DATASET Block Start

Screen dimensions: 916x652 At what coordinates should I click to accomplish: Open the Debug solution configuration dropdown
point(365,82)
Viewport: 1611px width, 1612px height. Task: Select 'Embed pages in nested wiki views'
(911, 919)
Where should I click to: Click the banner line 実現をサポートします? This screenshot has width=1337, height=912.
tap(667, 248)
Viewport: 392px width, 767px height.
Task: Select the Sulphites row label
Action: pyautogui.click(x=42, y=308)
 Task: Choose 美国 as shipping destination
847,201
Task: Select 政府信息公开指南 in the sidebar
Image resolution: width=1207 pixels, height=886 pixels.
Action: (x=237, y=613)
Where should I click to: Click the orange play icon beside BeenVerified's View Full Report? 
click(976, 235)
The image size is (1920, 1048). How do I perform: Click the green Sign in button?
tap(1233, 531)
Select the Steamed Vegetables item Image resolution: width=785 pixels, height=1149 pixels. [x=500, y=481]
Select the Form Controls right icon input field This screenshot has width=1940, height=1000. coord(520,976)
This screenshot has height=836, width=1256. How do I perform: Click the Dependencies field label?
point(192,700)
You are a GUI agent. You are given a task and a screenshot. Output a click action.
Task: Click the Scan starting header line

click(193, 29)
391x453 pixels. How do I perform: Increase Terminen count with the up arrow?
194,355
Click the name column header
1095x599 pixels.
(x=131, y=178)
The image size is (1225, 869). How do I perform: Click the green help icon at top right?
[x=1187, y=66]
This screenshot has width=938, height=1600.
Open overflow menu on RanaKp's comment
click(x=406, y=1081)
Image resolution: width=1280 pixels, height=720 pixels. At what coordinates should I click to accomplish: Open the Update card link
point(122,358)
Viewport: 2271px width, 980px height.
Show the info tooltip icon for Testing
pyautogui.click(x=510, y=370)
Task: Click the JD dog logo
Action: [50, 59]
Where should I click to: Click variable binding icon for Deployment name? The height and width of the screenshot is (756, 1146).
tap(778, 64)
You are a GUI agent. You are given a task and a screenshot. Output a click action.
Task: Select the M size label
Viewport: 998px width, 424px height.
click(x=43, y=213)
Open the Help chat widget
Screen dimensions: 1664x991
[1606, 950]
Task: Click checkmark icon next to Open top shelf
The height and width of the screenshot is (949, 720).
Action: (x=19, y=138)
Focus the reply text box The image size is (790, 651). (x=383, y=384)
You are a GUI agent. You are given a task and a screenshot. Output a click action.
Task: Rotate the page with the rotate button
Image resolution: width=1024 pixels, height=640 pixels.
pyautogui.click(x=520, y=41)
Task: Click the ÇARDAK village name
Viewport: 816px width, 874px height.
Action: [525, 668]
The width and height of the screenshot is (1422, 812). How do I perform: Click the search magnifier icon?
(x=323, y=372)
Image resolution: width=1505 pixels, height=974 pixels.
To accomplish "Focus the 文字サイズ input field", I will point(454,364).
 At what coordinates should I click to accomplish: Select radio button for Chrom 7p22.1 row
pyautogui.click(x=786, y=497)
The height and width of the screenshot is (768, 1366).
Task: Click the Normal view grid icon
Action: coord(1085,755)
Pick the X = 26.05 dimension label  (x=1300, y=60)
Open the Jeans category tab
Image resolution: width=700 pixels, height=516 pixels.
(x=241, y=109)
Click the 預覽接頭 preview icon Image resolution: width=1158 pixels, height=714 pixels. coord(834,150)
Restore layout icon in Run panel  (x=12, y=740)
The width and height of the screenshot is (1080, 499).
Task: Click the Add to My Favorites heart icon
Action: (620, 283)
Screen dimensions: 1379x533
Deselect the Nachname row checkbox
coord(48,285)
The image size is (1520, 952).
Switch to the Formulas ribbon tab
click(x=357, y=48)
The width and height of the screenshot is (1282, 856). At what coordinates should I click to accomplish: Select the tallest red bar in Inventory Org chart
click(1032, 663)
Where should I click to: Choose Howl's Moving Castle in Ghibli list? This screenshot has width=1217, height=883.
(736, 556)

DATASET Block End

TASK BRIEF — Copy the entire listing above, line for line, exactly.

TASK RESPONSE —
Screen dimensions: 916x652 At what coordinates should I click to accomplish: Open the Debug solution configuration dropdown
point(365,82)
Viewport: 1611px width, 1612px height. Task: Select 'Embed pages in nested wiki views'
(911, 919)
Where should I click to: Click the banner line 実現をサポートします? This screenshot has width=1337, height=912.
tap(667, 248)
Viewport: 392px width, 767px height.
Task: Select the Sulphites row label
Action: pyautogui.click(x=42, y=308)
 Task: Choose 美国 as shipping destination
847,201
Task: Select 政府信息公开指南 in the sidebar
Image resolution: width=1207 pixels, height=886 pixels.
Action: (x=237, y=613)
Where should I click to: Click the orange play icon beside BeenVerified's View Full Report? 
click(976, 235)
The image size is (1920, 1048). How do I perform: Click the green Sign in button?
tap(1233, 531)
Select the Steamed Vegetables item Image resolution: width=785 pixels, height=1149 pixels. [x=500, y=481]
Select the Form Controls right icon input field This screenshot has width=1940, height=1000. coord(520,976)
This screenshot has height=836, width=1256. How do I perform: Click the Dependencies field label?
point(192,700)
You are a GUI agent. You are given a task and a screenshot. Output a click action.
Task: Click the Scan starting header line

click(193, 29)
391x453 pixels. How do I perform: Increase Terminen count with the up arrow?
194,355
Click the name column header
1095x599 pixels.
(x=131, y=178)
The image size is (1225, 869). How do I perform: Click the green help icon at top right?
[x=1187, y=66]
This screenshot has width=938, height=1600.
Open overflow menu on RanaKp's comment
click(x=406, y=1081)
Image resolution: width=1280 pixels, height=720 pixels. At what coordinates should I click to accomplish: Open the Update card link
point(122,358)
Viewport: 2271px width, 980px height.
Show the info tooltip icon for Testing
pyautogui.click(x=510, y=370)
Task: Click the JD dog logo
Action: [50, 59]
Where should I click to: Click variable binding icon for Deployment name? The height and width of the screenshot is (756, 1146).
tap(778, 64)
You are a GUI agent. You are given a task and a screenshot. Output a click action.
Task: Select the M size label
Viewport: 998px width, 424px height.
click(x=43, y=213)
Open the Help chat widget
Screen dimensions: 1664x991
[1606, 950]
Task: Click checkmark icon next to Open top shelf
The height and width of the screenshot is (949, 720).
Action: (x=19, y=138)
Focus the reply text box The image size is (790, 651). (x=383, y=384)
You are a GUI agent. You are given a task and a screenshot. Output a click action.
Task: Rotate the page with the rotate button
Image resolution: width=1024 pixels, height=640 pixels.
pyautogui.click(x=520, y=41)
Task: Click the ÇARDAK village name
Viewport: 816px width, 874px height.
Action: [525, 668]
The width and height of the screenshot is (1422, 812). How do I perform: Click the search magnifier icon?
(x=323, y=372)
Image resolution: width=1505 pixels, height=974 pixels.
To accomplish "Focus the 文字サイズ input field", I will point(454,364).
 At what coordinates should I click to accomplish: Select radio button for Chrom 7p22.1 row
pyautogui.click(x=786, y=497)
The height and width of the screenshot is (768, 1366).
Task: Click the Normal view grid icon
Action: coord(1085,755)
Pick the X = 26.05 dimension label  (x=1300, y=60)
Open the Jeans category tab
Image resolution: width=700 pixels, height=516 pixels.
(x=241, y=109)
Click the 預覽接頭 preview icon Image resolution: width=1158 pixels, height=714 pixels. coord(834,150)
Restore layout icon in Run panel  (x=12, y=740)
The width and height of the screenshot is (1080, 499).
Task: Click the Add to My Favorites heart icon
Action: (620, 283)
Screen dimensions: 1379x533
Deselect the Nachname row checkbox
coord(48,285)
The image size is (1520, 952).
Switch to the Formulas ribbon tab
click(x=357, y=48)
The width and height of the screenshot is (1282, 856). At what coordinates should I click to accomplish: Select the tallest red bar in Inventory Org chart
click(1032, 663)
Where should I click to: Choose Howl's Moving Castle in Ghibli list? This screenshot has width=1217, height=883.
(736, 556)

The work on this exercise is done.